Traditionally, the shaman meditated before telling stories to the locals and sipped on chi as he regaled them with fascinating spiritual stories. “As a storyteller, I will do the same — meditate for many hours before the session, drink chi and tell stories accompanied by tribal musicians,” says Kwoica.
Unconventional course
Next year, January 2013 onward, through his eight-city tour, Kwoica plans to bring this novel form of storytelling, and others, to Mumbai, Delhi, Bangalore, Pune, Hyderabad, Pune, Ahmedabad, and Kolkata. Many tribal traditions, he says, are shrouded in misconceptions, and the country wide tour will help form a healthier perception in the ‘mainstream’. “It would be interesting to see how the audience in metros engages with indigenous tribal cultures in the Himalayas.”
Mumbai-based storyteller and puppeteer Usha Venkatraman, who will attend the festival in Darjeeling, is working out a plan and programme to bring Kwoica’s work to Mumbai in January. “There is much humour and wisdom in stories and we in cities are sadly bereft of the experience. It is important to know our past — even the aspects and ways of life we may not directly be connected to.”
Kwoica plans to bring more — both to the metros next and to the festival next week. “Our previous storytelling sessions were focused on spreading awareness on vanishing tribal traditions. Though that’s important in itself, it is time we got closer to the origins of the traditions, and take our audience along. The storytelling sessions will go beyond the act and tell the audience about where a story’s roots lie, what instrument was used to accompany it — it is more like a course in itself, not a mere storytelling workshop.”
Travelling stories
Kwoica plans to introduce the vanishing tradition of Gaine at the festival and in his forthcoming 2013 tour. The Gaine, he explains, are what the wandering minstrels are to the West. The storytellers belong to the Gandarba tribe, which lives in the Eastern Himalayas. Most Gaine travel across Nepal, Tibet, Darjeeling and Sikkim and tell stories accompanied by tribal music.

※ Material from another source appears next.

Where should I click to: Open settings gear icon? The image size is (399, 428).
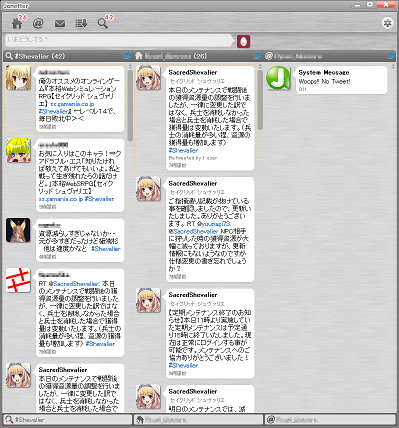coord(387,23)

“As the Gaine community shrinks, we will lose their stories, too. There are about 15,000 Gaine left in Nepal and India. They travel on foot, sometimes for a year at a stretch — no one knows these regions better than the Gaine.” Their music is melancholy, but packed with wit and wisdom, and accompanied by a rather high-pitched instrument whose notes “can be distinguished from a mile”.
“Even in Darjeeling, when the Gaine settle down on the streets for a storytelling session, we notice that kids don’t really grasp the richness of the whole ritual simply because their parents never told them anything about it. We want to change that by taking the Gaine across the country next year.”
No moral lessons
In April this year, Acoustic Traditional began the One Tribe Tour, a project started in Zdongu in north Sikkim, which works at programmes that highlight the unity in tribal traditions to locals. Demystifying the legend of the Yeti is part of the One Tribe Tour. “Our information and perception of the Yeti comes from Western sources — that of a mythical aboriginal snowman — but if you speak to the Lepcha tribe in Sikkim, the Yeti is a hunting god and a spiritual guide for those who venture into the snow.”
Kwoica talks about his recent interview of a 98 year-old Lepcha shaman. “He spoke about how the Yeti whistles to communicate and is a ‘small human being with red hair’. Female Yeti, he added, are very kind and helpful. It is the male Yeti — ferocious and destructive — who you must be careful of,” says Kwoica.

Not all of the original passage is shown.